As duas mansões fazem parte do itinerário de passeios guiados pela montanha oferecidos por Kitto, que relata a história do local no livro China Cuckoo (Chasing China nos Estados Unidos). Sua mulher, Joanna, nascida em Guangzhou, outra entusiasta pela área, reformou três mansões arrendadas - as Casas 23, 25 e 2 - em uma tentativa de recriar a sensação dos primeiros dias do resort.
Segundo Joanna Kitto, as mansões dilapidadas tinham muros quando as arrendou do Exército de Libertação Popular, os atuais proprietários, e pouco mais. Ela reconstruiu os pisos da Casa 2 usando madeira reciclada de casas antigas da área e copiou os padrões de mosaico que viu em um banheiro vizinho, intocado desde o começo do século 20.
Ela ainda tem a Moganshan Lodge, único lugar no topo da montanha onde os visitantes podem relaxar com vinho depois de um dia subindo escadas ou pedalando pelo bambuzal.

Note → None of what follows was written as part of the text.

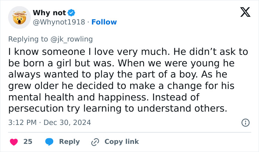
Task: Click the "Reply" text button
Action: pos(69,142)
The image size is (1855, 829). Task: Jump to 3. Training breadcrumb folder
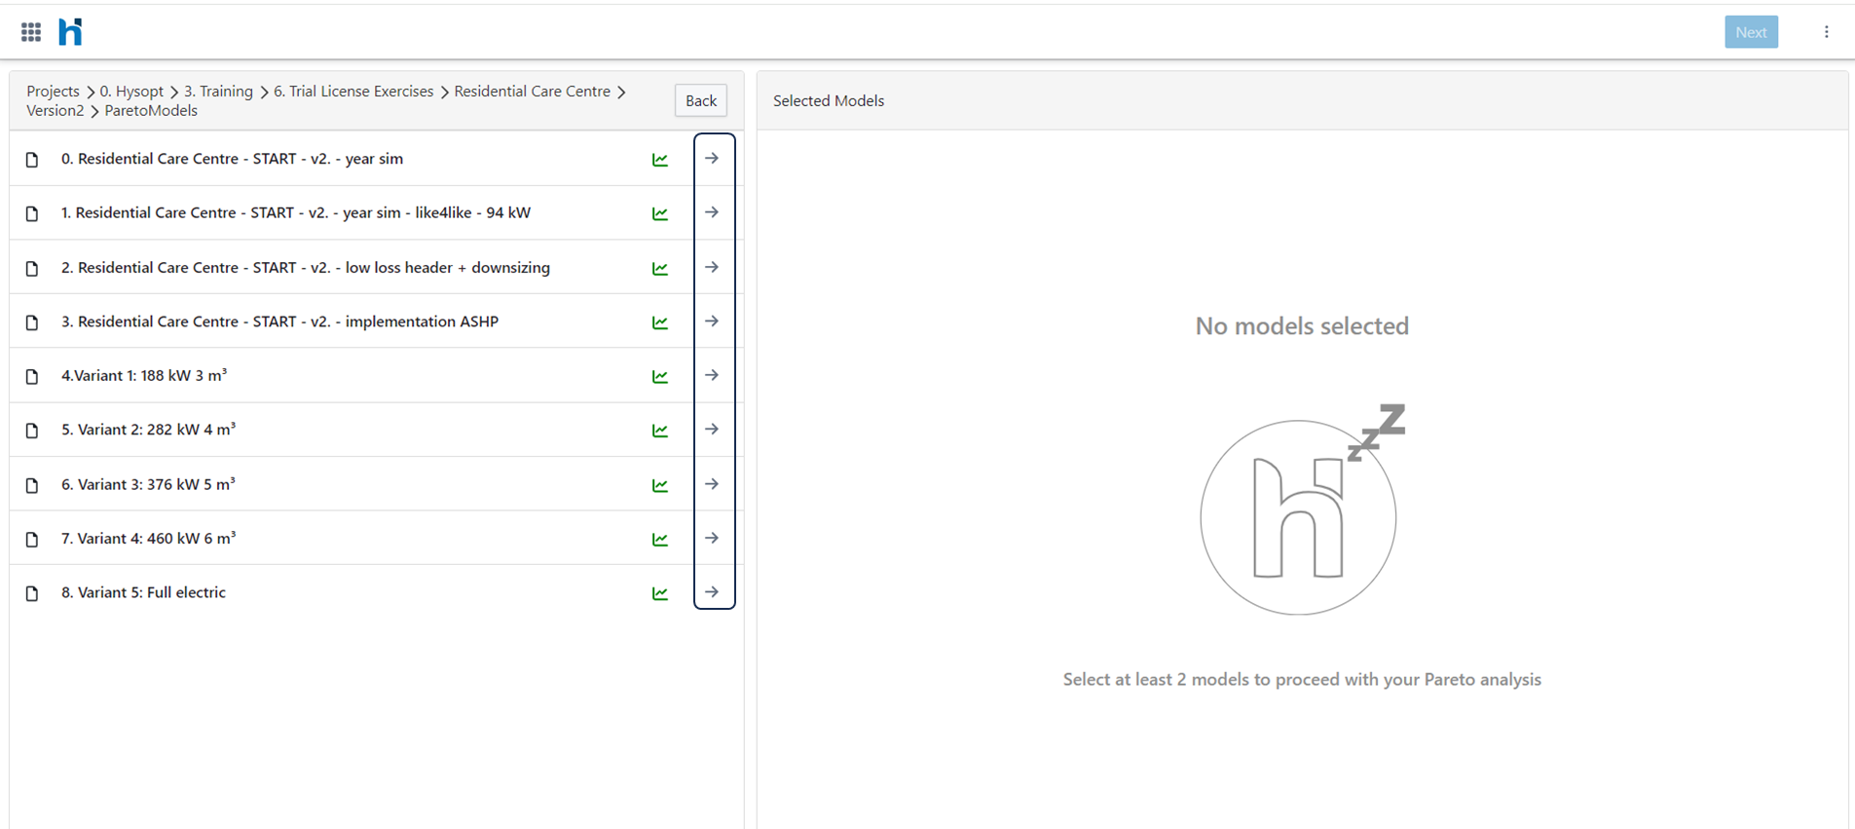pos(218,92)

O chalé oferece mapas para caminhadas sem guia pelo topo da montanha ou descendo as ladeiras do vale ao redor, e os visitantes também podem alugar bicicletas do Hotel Songliang, mantido por chineses, que fica ao lado.
Luxo sustentável
Apesar da iniciativa dos Kitto, o desenvolvimento da montanha tem sido lento, graças à resistência do governo da província e do exército, que detém um quinto das antigas mansões.
Porém, nas redondezas, os poucos obstáculos burocráticos permitiram a empreendedores estrangeiros embarcar em projetos mais ambiciosos, como o resort ecológico Naked Stables Private Reserve, inaugurado no semestre passado a vários quilômetros da montanha, depois de um investimento de quase US$ 32 milhões de Grant Horsfield, o proprietário sul-africano, e sua esposa arquiteta, Delphine Yip.
Para Horsfield, não foi tanto a história da área que o atraiu, mas a proximidade de uma zona rural intocada nos arredores de Xangai. Seu objetivo era construir uma propriedade de luxo que também fosse sustentável, um novo conceito na China, onde existem hotéis sofisticados aos montes, mas o ecoturismo ainda está nascendo Horsfield não é o único estrangeiro que atrai hóspedes endinheirados a Moganshan.
Christophe Peres, francês, e a mulher, Pauline Lee, passaram quase cinco anos construindo o hotel chique de 40 quartos Le Passage Mohkan Shan. O local, que também abriga uma plantação orgânica de chá, abriu parcialmente em dezembro; o resto deve ser inaugurado em outubro.
Peres também se disse inspirado pelas mansões na montanha e, por isso, escolheu madeira reciclada de cem anos e lajotas ao estilo francês feitas à mão para o piso. Ele também construiu uma piscina de água salgada com vista para os morros cobertos de plantações de chá e plantou um jardim com 12 mil roseiras.
O chef xangaiense tem boa formação em culinária francesa. Já a adega está abastecida com vinhos franceses biodinâmicos e conhaque caseiro de pera de Peres. Contudo, existem diferenças em relação aos velhos tempos. Os chefes políticos ainda podem vir, mas deixam os bichinhos exóticos em casa.